Het Stadhuis van Parijs, Frans: Hôtel de ville de Paris, is het gemeentehuis van Parijs, gesitueerd aan de Place de l’Hôtel-de-Ville in het 4e arrondissement. Het staat op de plaats vanwaar sinds 1357 de stad wordt bestuurd. Voor die tijd werd de stad vanuit een gebouw aan de Place du Châtelet bestuurd. In 1357 kocht Étienne Marcel aan de place de Grève, sinds 19 maart 1803 place de l’Hôtel-de-Ville, het Maison aux piliers, het Huis met de pilaren. In 1533 besloot koning Frans I om dit gebouw geheel te slopen en een prestigieus groot stadhuis te realiseren, geheel in renaissancestijl. De bouw duurde tot 1628, de regeerperiode van Lodewijk XIII. Pas na twee eeuwen, in 1835, werd het gebouw uitgebreid met twee zijvleugels. Tijdens de Commune van Parijs werd het gebouw op 18 januari 1871 door revolutionairen in brand gestoken, waarbij het bijna geheel werd verwoest. De restauratie begon in 1873 en duurde tot 1882. Hierbij werd de originele 16e-eeuwse façade in ere hersteld en kreeg het interieur een geheel nieuwe indeling. Voor de decoraties werden bekende kunstschilders aangetrokken onder wie Jean-Paul Laurens, Puvis de Chavannes, Henri Gervex, Raphaël Collin, Aimé Morot en Alfred Roll. Zo’n 230 beeldhouwers kregen opdracht om de 338 figuren voor de façade van beroemde Parijzenaars te vervaardigen. Zij maakten ook leeuwen en andere sculpturen. Auguste Rodin beeldhouwde in 1882 een sculptuur van de 18e-eeuwse wiskundige Jean Le Rond d’Alembert. Het plein is berucht om de terechtstellingen, die er plaatsvonden. Op 28 maart 1757 werd Robert François Damiens op de place de Grève als straf voor zijn, mislukte, moordaanslag op Lodewijk XV gevierendeeld.

§ §

=== Jouw opdracht ===
Leg in één tot drie zinnen uit waarom Robert François Damiens volgens de tekst over het Parijse stadhuis op 28 maart 1757 op de place de Grève werd gevierendeeld.

=== Beschikbare gegevens ===
§ §

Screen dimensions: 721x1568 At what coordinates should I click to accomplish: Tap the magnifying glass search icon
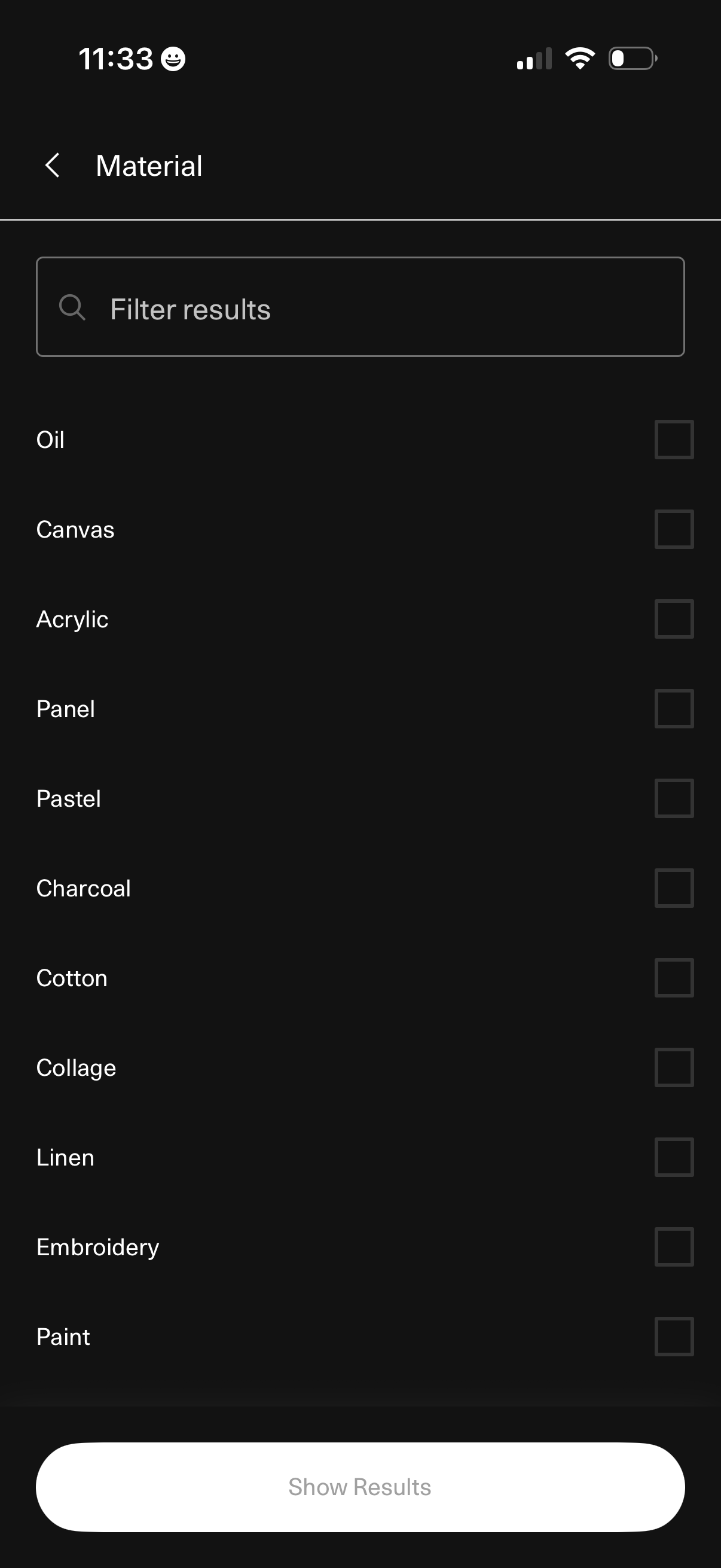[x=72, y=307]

§ §

=== Verwacht antwoord ===
Damiens werd gevierendeeld als straf voor zijn moordaanslag op koning Lodewijk XV. Die aanslag was mislukt.